Giroud sur le banc face à la Bulgarie

Giroud sur le banc face à la BulgarieGetty Images

Le sélectionneur a montré à Giroud qu'il n'était plus un intouchable mais le contenu des deux matches tend à prouver le contraire. Il suffit de comparer sa prestation avec celle d'Alexandre Lacazette. Il suffit de comparer les prestations de Griezmann à Sofia et à Saint-Denis. La passe décisive du Madrilène pour le Gunner prouve encore que ces deux-là sont faits pour s'entendre. C'est le cas depuis le 8e de finale de l'Euro quand Deschamps a décidé de rapprocher Griezmann en soutien de Giroud. Depuis, le duo fonctionne.

Des rôles très clairs

Giroud s'occupe du sale boulot dans les seize mètres. Il se bat dans les airs, au sol dans un style pas toujours flatteur. Le buteur de l'Atlético ramasse la mise. Les rôles sont clairs et définis à l'avance. Ce 4-4-2 est taillé pour eux, pour leur association, pour leurs qualités. Il s'en dégage des certitudes et il serait idiot de ne pas s'appuyer sur elles.

Giroud n'est pas qu'un besogneux aux épaules de déménageur. Il plante aussi et beaucoup. Le voilà septième meilleur buteur de l'histoire des Bleus. C'est injuste de le résumer à sa technique parfois approximative. Face à la Biélorussie, il n'a pas tout réussi et a fini par disparaître. Mais il a aussi régné dans les airs, touché la barre transversale et fini par trouver l'ouverture. Ce n'est pas rien et c'est ce qu'on devrait retenir au bout du compte.

Lacazette, Mbappé : des tentations mais…

Deschamps a tenté des combinaisons devant. La conclusion de ces éliminatoires est la même qu'au début : l'association Giroud-Griezmann, soit les deux meilleurs buteurs français lors de ces qualifications, n'a pas d'équivalent en équipe de France. Pas d'équivalent en terme d'efficacité.

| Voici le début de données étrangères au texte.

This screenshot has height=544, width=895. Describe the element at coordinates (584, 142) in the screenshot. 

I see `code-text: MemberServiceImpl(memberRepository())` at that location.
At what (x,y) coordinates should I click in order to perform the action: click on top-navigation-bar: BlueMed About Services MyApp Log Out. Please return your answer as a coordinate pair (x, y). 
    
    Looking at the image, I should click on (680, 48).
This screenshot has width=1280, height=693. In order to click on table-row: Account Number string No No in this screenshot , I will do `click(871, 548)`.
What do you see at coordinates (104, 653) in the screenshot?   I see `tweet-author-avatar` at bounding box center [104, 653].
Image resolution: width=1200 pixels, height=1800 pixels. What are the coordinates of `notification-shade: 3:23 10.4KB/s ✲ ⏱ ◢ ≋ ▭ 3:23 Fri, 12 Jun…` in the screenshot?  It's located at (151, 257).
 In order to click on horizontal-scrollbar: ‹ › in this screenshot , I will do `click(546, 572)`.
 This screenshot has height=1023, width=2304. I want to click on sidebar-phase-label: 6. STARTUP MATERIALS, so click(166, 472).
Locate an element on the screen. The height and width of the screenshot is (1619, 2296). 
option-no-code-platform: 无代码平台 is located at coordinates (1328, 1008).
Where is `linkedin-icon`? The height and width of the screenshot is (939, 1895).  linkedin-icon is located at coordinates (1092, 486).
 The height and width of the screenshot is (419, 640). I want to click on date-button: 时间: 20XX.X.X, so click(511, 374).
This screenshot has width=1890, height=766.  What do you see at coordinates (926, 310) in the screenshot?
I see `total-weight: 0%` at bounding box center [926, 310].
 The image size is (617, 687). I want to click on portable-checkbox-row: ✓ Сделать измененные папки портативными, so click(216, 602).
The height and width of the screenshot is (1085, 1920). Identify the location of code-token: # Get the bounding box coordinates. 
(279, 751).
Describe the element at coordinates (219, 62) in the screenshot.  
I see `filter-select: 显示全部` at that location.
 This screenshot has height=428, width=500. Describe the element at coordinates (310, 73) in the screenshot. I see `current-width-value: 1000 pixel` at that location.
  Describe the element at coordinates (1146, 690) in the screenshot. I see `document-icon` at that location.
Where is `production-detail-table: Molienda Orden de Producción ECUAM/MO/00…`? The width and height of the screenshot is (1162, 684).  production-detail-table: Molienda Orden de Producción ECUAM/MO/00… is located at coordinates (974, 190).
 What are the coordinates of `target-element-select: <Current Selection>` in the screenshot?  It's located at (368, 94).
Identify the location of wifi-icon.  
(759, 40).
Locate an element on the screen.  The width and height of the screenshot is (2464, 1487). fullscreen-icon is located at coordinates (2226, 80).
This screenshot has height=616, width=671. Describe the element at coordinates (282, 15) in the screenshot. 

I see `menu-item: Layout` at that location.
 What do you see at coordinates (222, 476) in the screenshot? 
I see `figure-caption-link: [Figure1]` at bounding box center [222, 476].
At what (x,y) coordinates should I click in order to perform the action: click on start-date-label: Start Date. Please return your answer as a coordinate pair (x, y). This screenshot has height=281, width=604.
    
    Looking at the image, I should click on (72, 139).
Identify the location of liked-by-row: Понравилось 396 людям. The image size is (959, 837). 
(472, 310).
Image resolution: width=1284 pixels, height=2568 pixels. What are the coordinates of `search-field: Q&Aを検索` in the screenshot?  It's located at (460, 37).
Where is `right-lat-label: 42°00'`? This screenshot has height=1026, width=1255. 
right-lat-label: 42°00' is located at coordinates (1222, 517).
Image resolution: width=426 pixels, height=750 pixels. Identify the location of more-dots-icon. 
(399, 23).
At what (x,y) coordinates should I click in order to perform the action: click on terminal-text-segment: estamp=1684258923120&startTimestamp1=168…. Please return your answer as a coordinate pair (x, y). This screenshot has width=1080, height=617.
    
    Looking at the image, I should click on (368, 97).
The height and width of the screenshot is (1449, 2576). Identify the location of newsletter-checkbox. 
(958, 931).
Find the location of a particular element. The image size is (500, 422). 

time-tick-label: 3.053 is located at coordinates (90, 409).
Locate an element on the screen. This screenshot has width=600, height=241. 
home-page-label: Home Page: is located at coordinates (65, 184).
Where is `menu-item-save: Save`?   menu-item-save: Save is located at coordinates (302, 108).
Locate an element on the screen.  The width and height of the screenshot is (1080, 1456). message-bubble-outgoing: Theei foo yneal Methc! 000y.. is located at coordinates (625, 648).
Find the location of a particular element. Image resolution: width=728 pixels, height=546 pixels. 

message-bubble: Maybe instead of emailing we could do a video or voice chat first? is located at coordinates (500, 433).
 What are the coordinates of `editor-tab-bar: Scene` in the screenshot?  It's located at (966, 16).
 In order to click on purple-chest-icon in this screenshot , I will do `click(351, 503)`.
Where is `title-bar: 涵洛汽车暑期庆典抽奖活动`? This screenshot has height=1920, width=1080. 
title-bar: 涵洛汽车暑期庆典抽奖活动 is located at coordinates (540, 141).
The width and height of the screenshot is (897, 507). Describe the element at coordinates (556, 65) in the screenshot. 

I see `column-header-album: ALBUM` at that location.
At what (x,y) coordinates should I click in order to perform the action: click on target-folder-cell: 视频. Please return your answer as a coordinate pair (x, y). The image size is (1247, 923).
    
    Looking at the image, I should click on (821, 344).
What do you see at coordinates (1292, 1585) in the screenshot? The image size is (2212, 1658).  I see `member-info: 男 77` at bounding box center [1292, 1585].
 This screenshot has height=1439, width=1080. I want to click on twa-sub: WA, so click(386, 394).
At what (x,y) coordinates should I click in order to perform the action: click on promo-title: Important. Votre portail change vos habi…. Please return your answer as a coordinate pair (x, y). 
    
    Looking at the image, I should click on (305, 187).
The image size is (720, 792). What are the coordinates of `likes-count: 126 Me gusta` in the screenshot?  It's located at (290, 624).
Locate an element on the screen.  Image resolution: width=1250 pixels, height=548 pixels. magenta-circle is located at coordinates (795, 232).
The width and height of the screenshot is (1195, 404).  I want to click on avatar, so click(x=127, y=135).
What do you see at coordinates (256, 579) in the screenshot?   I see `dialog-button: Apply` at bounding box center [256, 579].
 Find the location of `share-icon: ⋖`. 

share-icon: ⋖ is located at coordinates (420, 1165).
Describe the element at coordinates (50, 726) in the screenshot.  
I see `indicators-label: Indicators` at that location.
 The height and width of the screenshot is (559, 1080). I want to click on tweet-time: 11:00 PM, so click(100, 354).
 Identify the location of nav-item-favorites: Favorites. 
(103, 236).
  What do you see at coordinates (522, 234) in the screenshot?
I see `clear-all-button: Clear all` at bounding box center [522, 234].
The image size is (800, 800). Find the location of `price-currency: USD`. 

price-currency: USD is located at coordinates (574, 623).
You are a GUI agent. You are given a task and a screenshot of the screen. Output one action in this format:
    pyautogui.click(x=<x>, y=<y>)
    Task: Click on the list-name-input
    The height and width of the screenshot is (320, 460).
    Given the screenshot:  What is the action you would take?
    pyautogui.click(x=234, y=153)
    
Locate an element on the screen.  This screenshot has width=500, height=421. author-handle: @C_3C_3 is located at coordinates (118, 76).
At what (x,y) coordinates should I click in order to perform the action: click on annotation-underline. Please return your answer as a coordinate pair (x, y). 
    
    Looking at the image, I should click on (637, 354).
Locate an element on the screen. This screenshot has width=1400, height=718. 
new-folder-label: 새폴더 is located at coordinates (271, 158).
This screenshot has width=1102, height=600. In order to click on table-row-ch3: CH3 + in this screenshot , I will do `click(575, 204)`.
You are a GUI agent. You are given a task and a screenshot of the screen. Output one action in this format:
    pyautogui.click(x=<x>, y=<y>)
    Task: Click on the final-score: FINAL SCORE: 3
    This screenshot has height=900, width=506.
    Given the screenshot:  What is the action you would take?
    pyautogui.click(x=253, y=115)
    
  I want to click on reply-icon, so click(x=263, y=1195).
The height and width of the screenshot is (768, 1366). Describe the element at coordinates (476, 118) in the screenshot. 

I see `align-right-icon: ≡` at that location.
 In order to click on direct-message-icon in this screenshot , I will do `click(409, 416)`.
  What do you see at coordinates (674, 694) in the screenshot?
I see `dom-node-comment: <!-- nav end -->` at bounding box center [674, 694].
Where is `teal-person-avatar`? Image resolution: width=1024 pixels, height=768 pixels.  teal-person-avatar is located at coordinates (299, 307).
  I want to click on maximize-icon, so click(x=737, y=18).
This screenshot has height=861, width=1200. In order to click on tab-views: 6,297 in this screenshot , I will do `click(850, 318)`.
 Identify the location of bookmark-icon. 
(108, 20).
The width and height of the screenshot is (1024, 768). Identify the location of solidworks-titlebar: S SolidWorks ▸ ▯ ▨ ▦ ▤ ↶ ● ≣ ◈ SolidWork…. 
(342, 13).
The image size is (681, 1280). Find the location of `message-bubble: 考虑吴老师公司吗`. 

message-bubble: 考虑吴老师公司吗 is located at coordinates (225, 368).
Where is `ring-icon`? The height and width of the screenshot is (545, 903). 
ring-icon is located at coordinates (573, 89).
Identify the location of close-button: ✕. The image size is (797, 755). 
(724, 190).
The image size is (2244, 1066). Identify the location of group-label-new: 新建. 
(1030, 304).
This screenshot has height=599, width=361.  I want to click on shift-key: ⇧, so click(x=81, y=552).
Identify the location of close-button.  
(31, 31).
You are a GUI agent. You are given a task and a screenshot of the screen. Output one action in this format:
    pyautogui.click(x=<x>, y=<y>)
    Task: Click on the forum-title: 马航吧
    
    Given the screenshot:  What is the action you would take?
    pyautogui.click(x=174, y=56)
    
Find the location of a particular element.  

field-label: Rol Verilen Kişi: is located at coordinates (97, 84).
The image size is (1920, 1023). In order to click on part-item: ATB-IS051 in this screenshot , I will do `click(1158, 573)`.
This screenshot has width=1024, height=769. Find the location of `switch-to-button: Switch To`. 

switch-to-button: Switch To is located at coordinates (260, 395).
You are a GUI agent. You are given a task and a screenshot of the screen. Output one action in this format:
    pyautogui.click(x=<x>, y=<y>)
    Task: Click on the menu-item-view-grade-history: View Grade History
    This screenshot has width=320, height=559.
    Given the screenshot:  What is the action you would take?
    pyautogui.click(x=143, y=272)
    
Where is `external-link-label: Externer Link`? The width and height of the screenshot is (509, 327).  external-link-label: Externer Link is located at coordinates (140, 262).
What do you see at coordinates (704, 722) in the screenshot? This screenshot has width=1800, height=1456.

Pas d'équivalent, et c'est sans doute plus important encore, en terme de complémentarité. Deux rappels utiles à ce stade :

  • La tentation est grande de propulser Kylian Mbappé à son meilleur poste, celui d'attaquant de soutien mais sa complémentarité avec Antoine Griezmann, qui joue sur le même registre, ne saute pas aux yeux.
  • La tentation est grande de lui préférer un Alexandre Lacazette qui lui a rapidement fait de l'ombre à Arsenal. Mais l'ancien Lyonnais n'a jamais montré grand-chose en Bleu et, à Sofia, il a eu un mal fou à se situer par rapport à Mbappé et Griezmann.

Giroud-Griezmann, Deschamps n’a encore rien trouvé de mieux. Ce ne sera pas forcément celle de mai prochain mais c'est la vérité du moment.